Sementara Kyle, karena sudah lama tak kembali ke New York di masa perang, dan belum ada perintah dari Jenderal Chester, ia memutuskan untuk menengok Lucy yang tinggal sementara di rumahnya.
Bersama suara sepatu kulit yang berderap di jalanan kota yang ramai, Kyle menggunakan symbiote Venom untuk sedikit menyamarkan penampilannya. Ia mengenakan setelan jas baru, topi bundar yang menutupi sebagian wajah, dan kacamata hitam.
Dengan penampilan seperti itu, ia berjalan di antara kerumunan pejalan kaki, identitasnya tak terdeteksi.
Meski orang-orang yang mengenalinya melihatnya, mereka tak akan percaya bahwa pahlawan perang yang muncul di layar bioskop dan koran, tiba-tiba berjalan seperti seorang pria elegan di hadapan mereka.
“Mayor Kyle memimpin lebih dari dua juta pasukan sekutu menaklukkan Jerman, dan semalam sudah tiba di markas militer Amerika!”
Sesekali, bocah penjual koran berlari di antara pejalan kaki, meneriakkan berita yang membuat Kyle menundukkan topi lebih dalam.
Jika ia dikenali di jalan, kemungkinan besar ia harus segera menggunakan kemampuan memanjat untuk melarikan diri ke gedung terdekat.
Kyle merenung diam-diam, apakah menjadi pahlawan super pertama adalah berkah atau kutukan, sulit untuk memastikan. Tapi sejak melatih prajurit kecil hingga mencapai titik ini, niat awalnya bukan semata-mata demi orang lain.
Semakin besar kemampuan, semakin besar tanggung jawab? Yang penting, lakukan yang terbaik untuk diri sendiri dan kendalikan hidup serta nasib sendiri!
Jadi, sebenarnya ia bukan pahlawan super sejati.
Saat berjalan di jalanan yang ramai dan bising, Kyle tiba-tiba berhenti, menyadari ada yang tidak beres di sekitarnya.

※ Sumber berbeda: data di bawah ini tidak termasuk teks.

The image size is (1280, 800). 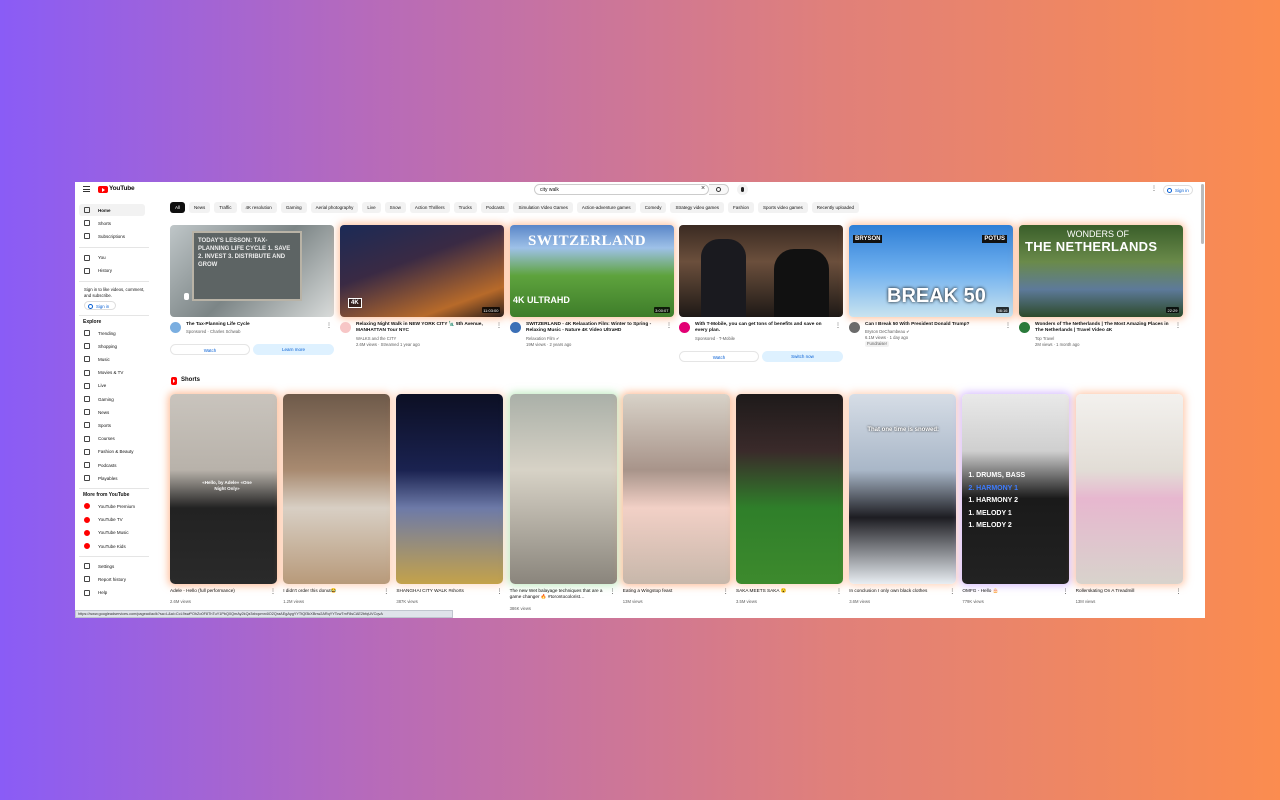 What do you see at coordinates (648, 590) in the screenshot?
I see `short-title: Eating a Wingstop feast` at bounding box center [648, 590].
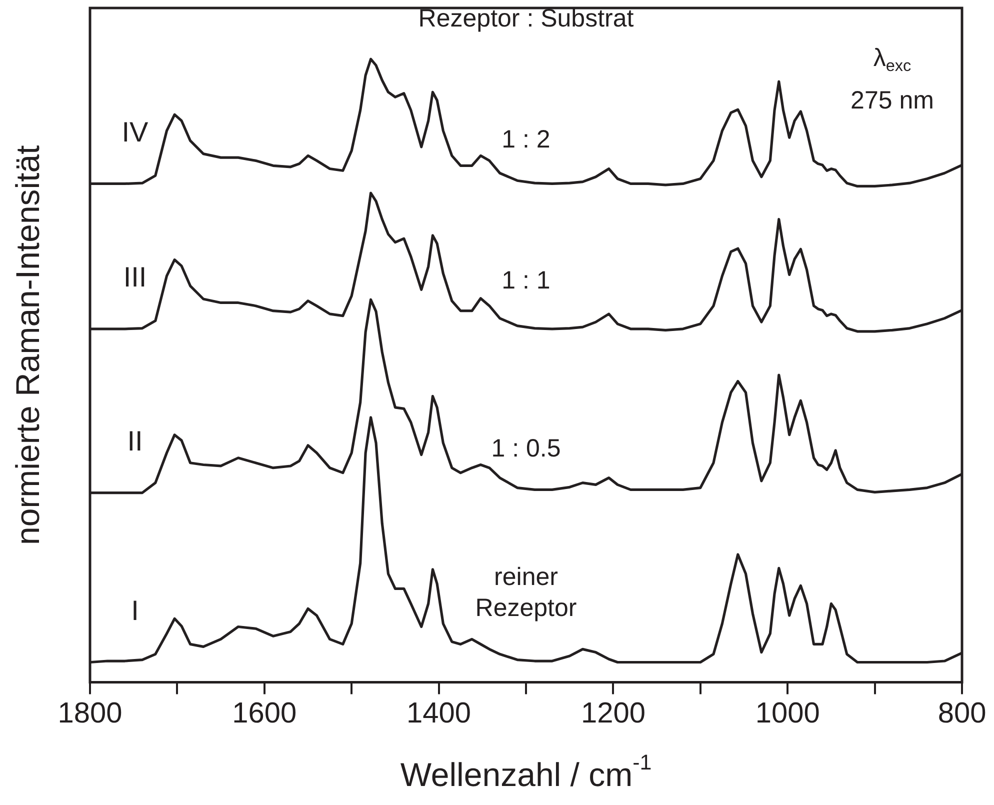  I want to click on x-tick-label: 1600, so click(264, 714).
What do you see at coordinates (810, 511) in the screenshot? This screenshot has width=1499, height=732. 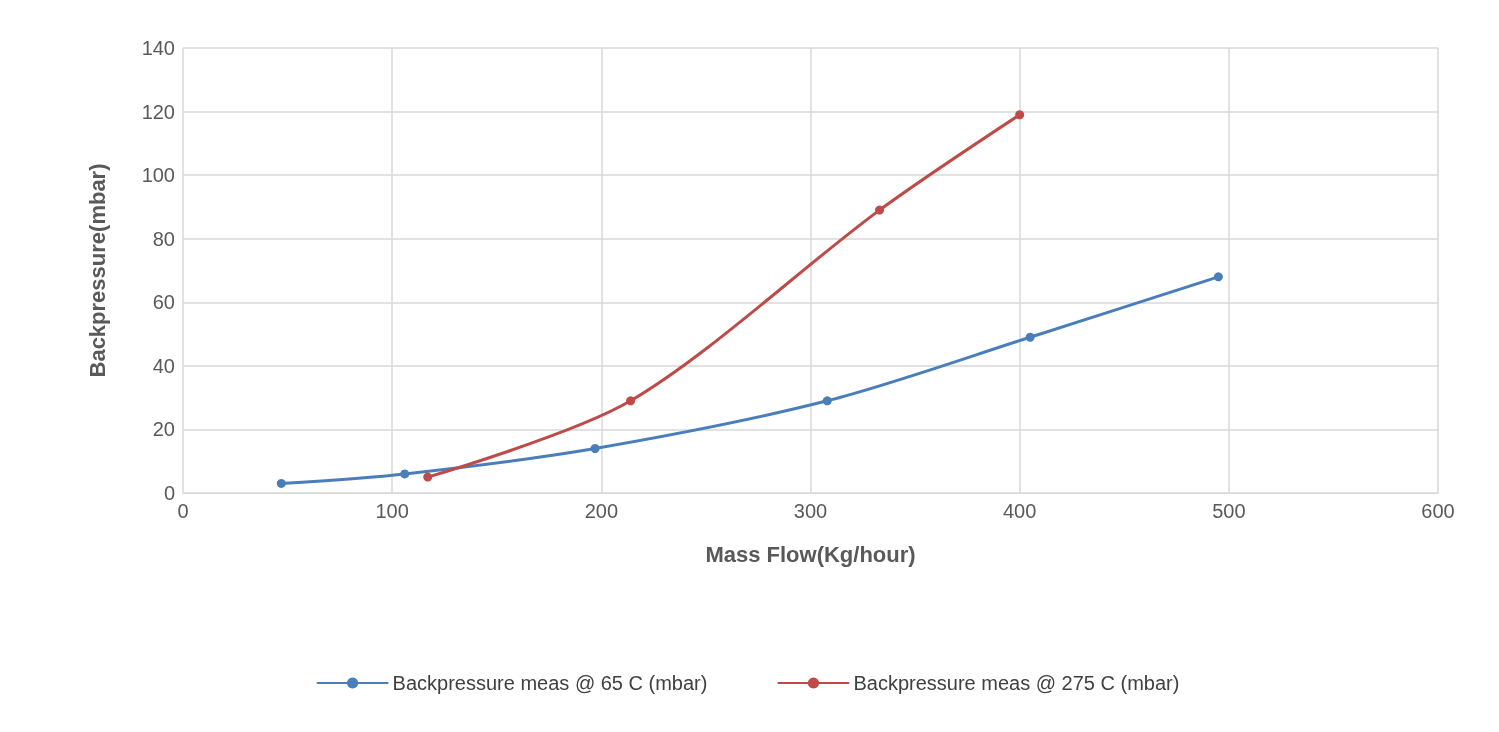 I see `x-tick-label: 300` at bounding box center [810, 511].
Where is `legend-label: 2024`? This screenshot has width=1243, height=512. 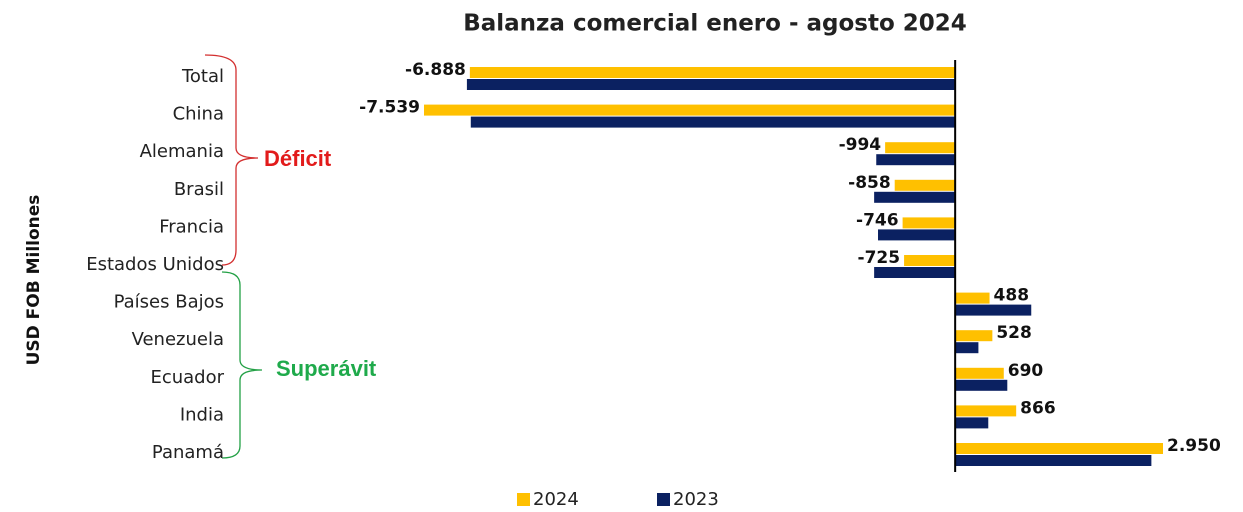 legend-label: 2024 is located at coordinates (556, 500).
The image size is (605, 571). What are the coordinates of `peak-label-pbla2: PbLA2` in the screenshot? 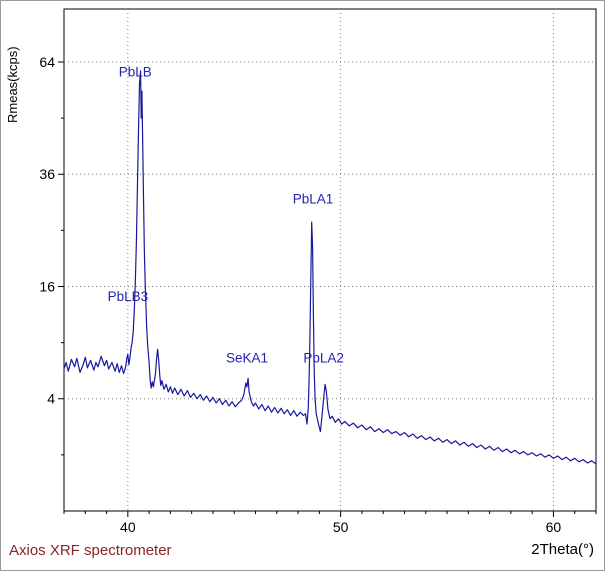 It's located at (324, 358).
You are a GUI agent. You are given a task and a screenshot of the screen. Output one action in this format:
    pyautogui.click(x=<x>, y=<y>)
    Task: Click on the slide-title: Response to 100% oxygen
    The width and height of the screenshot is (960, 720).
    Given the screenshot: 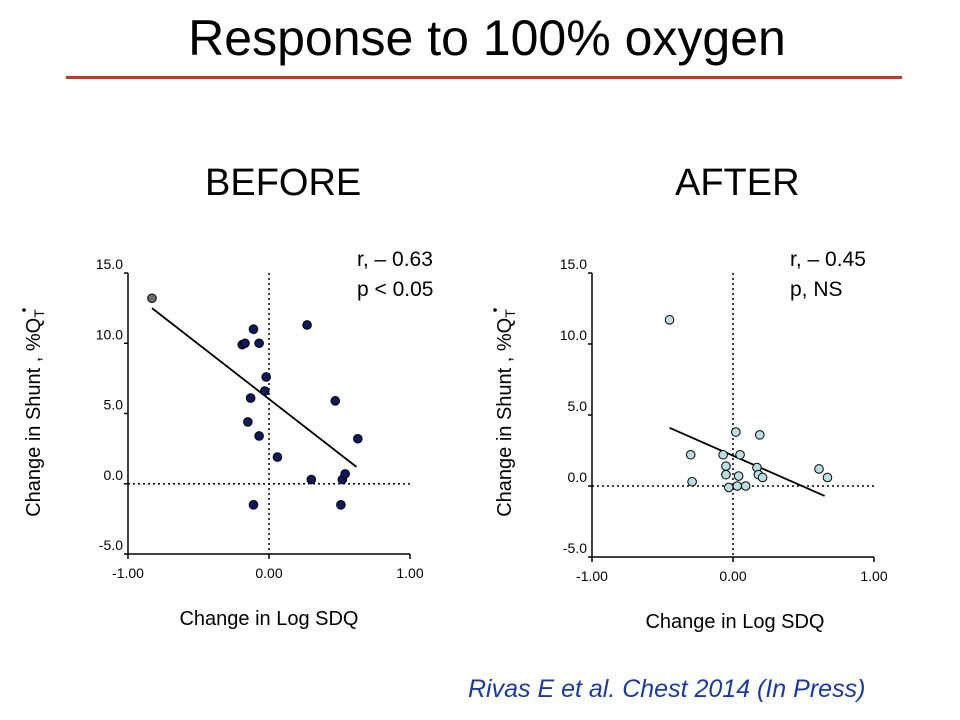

Orang-orang di sekitarnya tetap berlalu, namun seolah-olah mereka hanyalah proyeksi tiga dimensi, tanpa kehidupan.
Teriakan bocah penjual koran, suara mobil dan klakson, obrolan pejalan kaki, semua suara itu seperti terhalang oleh lapisan ruang, tak sampai ke tempatnya berdiri.
Tak lama, bayangan orang-orang itu pun menghilang perlahan.
Amerika, benua Amerika, bahkan seluruh dunia, hanya meninggalkan Kyle seorang diri, berdiri di jalanan New York yang kosong.
“Sihir?” gumam Kyle, seolah pindah ke ruang tanpa orang, kejadian aneh ini tak membuatnya panik.
Panik tak ada gunanya, semakin berada dalam kesulitan, semakin harus tenang dan berpikir.
“Tak heran kau jadi mayor termuda sejak berdirinya Amerika...” Suara wanita tanpa emosi, netral, terdengar dari belakang.
Kyle dengan tenang berbalik dan melihat seorang wanita muda berkepala plontos mengenakan jubah putih sederhana.
“Jenderal Kyle. Izinkan aku memperkenalkan diri. Namaku ‘Gu Yi’, seorang penyihir,” kata wanita itu.